One joule electric energy converts to one joule waste heat exactly. Energy is conserved wherever and whenever. That is the first law of thermodynamics. It is a law of the universe.

Electric energy is useful energy, that means, it can be used to do work. Waste heat is useless energy, that means, it can never be used to do work again. All the energy source are useful energy that the nature grants us. Every piece of the energy source can be used do work once only.

That is the second law of thermodynamics. According to this law, all the practical thermodynamical processes are irreversible, resulting in the monotonical increase of the entropy of the universe.

The second law of thermodynamics is always valid for almost all the artificial and natural processes known by mankind. The final fate of the universe is, as predicted by Clausius, all the energy in the universe changes to waste heat, and radiates to the infinitive vast cosmic space, leading to the Heat Death.[1,2]

2. Thermodynamics of the Thermal Electrons in a Magnetic Field

However, in the history of physics there were a few outstanding people who doubted sharply and profoundly the absolute single-direction of all the physical processes described by the second law of thermodynamics. Among them, James Clerk Maxwell was the most genius and brave one.

From 1866 to 1871, Maxwell immersed himself in the search for a way of how to

convert waste heat back to useful energy again. Limited by the historic level of science and technology of his era, he has not successfully designed or executed such an experiment. Nevertheless, he wrote down his thoughts and experiences of his exploration into his famous textbook Theory of Heat published in 1871. He hoped that in some future days this cherished wish of mankind would be realized by some inheritors. [[4[5]

In his exploration, Maxwell imagined to use a closed container filled up with air molecules. The container is divided by a separator into two parts, A and B, as shown in Figure 1. At the middle on the separator, there is a small door, which is controlled by an intellectual being. (Kelvin called Maxwell’s “intellectual being” jokingly a demon.)

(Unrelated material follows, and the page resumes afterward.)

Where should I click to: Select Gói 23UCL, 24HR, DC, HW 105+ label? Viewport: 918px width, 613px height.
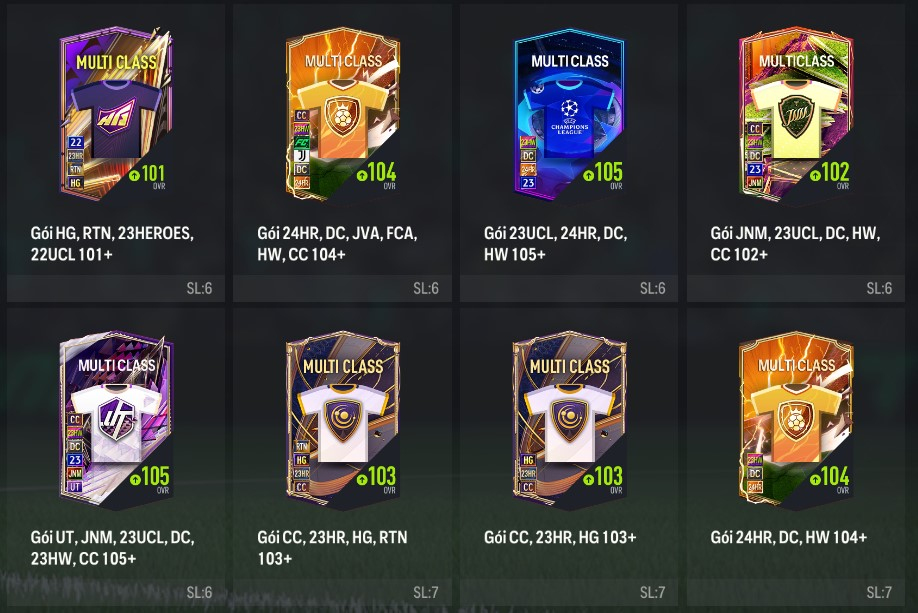point(556,244)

At the beginning, the air in the container is at a thermal equilibrium state. The temperature and pressure of the air are uniform everywhere in the container.

The demon has two typical work modes, described respectively as follows.

In the first mode, the demon permits the faster molecules to pass the door from A to B, and the slower molecules to pass the door from B to A, as shown in Figure 2. Gradually, the temperature in A drops down and the temperature in B rises up. A temperature difference between A and B emerges, enabling a part of the internal energy of the air in the container to be used to do work.

In the second work mode, the demon permits only the molecules of A to pass the door to B, and does not permit the molecules of B to pass the door to A, as shown in Figure 3. Gradually, the pressure in A drops down and the pressure in B rises up. A pressure difference between A and B emerges, also enabling a part of the internal energy of the air in the container to be used to do work.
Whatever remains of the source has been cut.